Short tandem repeats (STRs) represent intron polymorphism among individuals that occur frequently in the human genome. They consist of tandemly arranged nucleotide repeat units. Based upon a unique combination of STR alleles, individuals can be unequivocally identified.1 The number of STR markers required for unique characterization of individuals can be predicted based on the allele frequencies in a population.

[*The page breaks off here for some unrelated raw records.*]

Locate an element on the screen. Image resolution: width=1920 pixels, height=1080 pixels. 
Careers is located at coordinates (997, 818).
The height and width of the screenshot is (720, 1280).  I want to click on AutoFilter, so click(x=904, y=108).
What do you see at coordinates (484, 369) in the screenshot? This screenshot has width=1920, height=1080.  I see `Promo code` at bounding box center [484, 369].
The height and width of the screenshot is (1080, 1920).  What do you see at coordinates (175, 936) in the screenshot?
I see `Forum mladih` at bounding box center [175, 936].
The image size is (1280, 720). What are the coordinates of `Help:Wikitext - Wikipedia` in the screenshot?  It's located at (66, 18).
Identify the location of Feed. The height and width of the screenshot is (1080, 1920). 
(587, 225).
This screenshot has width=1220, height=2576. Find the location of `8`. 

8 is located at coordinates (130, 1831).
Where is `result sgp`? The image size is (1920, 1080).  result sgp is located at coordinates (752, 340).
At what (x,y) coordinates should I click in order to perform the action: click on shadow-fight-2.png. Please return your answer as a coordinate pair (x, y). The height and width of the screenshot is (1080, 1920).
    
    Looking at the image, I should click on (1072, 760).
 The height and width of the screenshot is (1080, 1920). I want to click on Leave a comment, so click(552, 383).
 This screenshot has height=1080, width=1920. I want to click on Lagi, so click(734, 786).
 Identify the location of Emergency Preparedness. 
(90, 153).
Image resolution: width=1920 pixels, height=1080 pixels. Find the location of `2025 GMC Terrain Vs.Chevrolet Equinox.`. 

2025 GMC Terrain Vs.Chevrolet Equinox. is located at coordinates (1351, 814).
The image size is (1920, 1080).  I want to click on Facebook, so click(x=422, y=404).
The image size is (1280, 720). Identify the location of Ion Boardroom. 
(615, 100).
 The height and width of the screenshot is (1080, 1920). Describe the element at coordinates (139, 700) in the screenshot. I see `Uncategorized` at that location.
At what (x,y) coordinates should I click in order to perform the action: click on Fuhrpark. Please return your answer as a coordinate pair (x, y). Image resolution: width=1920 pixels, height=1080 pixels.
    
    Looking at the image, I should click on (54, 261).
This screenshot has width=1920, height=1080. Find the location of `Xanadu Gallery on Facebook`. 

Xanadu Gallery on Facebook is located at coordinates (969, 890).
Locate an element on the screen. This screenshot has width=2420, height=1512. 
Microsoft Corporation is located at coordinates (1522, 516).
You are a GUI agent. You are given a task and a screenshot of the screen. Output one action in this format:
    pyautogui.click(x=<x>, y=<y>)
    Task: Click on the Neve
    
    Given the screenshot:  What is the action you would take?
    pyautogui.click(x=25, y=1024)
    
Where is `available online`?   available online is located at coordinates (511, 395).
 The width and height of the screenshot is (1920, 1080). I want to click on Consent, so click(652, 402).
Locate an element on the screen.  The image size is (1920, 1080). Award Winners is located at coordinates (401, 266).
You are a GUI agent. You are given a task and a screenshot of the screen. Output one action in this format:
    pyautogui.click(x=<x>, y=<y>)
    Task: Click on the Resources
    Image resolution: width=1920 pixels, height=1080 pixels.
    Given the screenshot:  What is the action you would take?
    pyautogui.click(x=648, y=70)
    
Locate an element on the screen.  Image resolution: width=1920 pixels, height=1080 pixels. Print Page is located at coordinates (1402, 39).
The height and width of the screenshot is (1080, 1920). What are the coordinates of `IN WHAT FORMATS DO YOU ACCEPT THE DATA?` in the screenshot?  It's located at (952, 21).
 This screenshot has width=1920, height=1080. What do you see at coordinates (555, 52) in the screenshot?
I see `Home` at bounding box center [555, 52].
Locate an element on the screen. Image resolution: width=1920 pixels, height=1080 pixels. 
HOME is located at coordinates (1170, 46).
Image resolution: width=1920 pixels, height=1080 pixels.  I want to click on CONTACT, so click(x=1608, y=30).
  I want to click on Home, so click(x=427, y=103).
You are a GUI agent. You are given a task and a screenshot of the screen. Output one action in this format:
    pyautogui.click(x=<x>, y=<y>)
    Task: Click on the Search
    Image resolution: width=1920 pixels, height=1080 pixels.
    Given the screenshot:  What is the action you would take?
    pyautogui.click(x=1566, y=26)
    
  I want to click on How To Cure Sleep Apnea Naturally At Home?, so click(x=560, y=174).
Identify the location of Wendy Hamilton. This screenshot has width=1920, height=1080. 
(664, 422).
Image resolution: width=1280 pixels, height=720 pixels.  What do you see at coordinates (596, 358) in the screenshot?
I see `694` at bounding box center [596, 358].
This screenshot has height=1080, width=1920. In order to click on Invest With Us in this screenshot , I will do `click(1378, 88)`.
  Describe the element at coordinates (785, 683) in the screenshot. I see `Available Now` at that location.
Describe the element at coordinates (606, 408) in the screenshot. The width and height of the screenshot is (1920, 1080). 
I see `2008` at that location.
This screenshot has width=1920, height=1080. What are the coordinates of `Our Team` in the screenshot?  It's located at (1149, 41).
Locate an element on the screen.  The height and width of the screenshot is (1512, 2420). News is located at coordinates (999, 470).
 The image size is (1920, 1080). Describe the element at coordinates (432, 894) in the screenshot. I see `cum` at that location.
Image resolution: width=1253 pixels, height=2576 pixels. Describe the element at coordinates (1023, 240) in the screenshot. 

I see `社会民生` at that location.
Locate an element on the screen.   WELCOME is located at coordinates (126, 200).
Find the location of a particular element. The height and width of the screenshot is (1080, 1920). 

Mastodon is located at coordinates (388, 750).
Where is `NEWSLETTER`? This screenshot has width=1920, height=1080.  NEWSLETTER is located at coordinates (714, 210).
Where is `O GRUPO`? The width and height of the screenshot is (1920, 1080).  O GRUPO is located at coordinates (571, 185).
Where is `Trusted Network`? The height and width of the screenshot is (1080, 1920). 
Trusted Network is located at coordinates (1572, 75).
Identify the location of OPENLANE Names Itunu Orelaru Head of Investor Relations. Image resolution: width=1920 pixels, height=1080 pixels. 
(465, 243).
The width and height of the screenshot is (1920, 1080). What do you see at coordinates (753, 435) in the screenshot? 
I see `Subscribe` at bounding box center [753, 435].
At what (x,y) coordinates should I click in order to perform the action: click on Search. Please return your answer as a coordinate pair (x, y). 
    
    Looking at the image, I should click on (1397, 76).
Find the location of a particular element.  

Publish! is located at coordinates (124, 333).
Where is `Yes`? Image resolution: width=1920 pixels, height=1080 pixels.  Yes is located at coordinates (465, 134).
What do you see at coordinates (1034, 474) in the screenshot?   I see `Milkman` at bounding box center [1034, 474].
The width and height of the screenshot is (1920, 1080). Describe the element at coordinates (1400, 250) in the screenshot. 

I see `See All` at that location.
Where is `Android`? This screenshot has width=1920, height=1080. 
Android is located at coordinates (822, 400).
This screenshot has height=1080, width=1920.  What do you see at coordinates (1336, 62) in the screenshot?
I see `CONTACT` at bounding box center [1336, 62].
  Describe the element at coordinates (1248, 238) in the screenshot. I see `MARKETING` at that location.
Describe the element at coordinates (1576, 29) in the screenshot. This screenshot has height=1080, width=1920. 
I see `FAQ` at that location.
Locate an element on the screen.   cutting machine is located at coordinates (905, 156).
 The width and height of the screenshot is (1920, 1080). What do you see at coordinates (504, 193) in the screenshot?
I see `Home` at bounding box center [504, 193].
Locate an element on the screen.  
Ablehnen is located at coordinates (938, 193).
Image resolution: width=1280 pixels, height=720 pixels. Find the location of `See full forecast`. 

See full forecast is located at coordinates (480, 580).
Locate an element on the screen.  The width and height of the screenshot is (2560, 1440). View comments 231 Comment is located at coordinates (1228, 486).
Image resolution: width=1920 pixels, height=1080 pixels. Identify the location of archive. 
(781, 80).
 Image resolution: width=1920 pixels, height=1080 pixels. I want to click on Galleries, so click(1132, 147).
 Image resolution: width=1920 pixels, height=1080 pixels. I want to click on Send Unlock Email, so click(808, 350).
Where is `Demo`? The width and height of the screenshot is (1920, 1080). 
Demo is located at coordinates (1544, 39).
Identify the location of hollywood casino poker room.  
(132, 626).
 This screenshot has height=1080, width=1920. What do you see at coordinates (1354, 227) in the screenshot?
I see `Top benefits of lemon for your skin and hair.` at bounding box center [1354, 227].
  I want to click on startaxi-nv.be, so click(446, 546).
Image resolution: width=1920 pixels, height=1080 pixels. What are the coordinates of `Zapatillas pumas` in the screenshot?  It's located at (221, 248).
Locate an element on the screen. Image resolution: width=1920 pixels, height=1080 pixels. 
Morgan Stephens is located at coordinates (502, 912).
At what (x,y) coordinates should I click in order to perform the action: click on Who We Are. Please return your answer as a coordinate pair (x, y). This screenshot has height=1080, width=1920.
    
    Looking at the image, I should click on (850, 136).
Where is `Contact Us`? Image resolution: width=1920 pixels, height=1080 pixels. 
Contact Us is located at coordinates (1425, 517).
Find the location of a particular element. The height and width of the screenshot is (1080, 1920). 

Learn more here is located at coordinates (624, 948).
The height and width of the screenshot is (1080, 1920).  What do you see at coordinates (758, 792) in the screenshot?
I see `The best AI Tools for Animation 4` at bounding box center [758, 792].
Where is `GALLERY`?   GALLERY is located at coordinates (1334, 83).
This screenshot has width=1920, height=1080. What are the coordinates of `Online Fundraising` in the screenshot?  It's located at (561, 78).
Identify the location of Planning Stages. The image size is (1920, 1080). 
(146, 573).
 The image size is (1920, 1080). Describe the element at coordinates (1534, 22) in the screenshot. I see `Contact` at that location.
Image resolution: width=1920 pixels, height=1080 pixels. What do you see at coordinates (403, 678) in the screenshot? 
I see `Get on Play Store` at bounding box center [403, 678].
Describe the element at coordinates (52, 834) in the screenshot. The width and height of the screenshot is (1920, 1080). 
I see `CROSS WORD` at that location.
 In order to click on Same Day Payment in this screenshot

The most common approach to identify STR alleles includes the in vitro amplification of STR (microsatellite) loci by the polymerase chain reaction (PCR) using primers flanking the repeat region and subsequent fragment analysis to identify the allele sizes.2, 3, 4, 5

STR marker systems are frequently used for the identification of parentage, kinship and other forensic purposes, but are also applied in the monitoring of hematopoietic chimerism in patients after allogeneic stem cell transplantation. The suitability of these markers for chimerism analysis, however, depends on different factors, which needs to be considered before recommending an individual marker or a panel of markers for chimerism characterization. It is mandatory for the marker used that an informative for example recipient-specific allele differs in size from the donor alleles by at least one or two repeat units. To accurately describe the relation between donor and recipient alleles, the Eurochimerism Consortium (Appendix A) has developed a proposal for a nomenclature, which provides a uniform identification system of STR alleles applicable for chimerism analysis, which is presented in this issue.6 The size of a defined allele can show some degree of variation due to the equipment used for fragment separation, but the inclusion of known reference samples in the analysis can eliminate this problem.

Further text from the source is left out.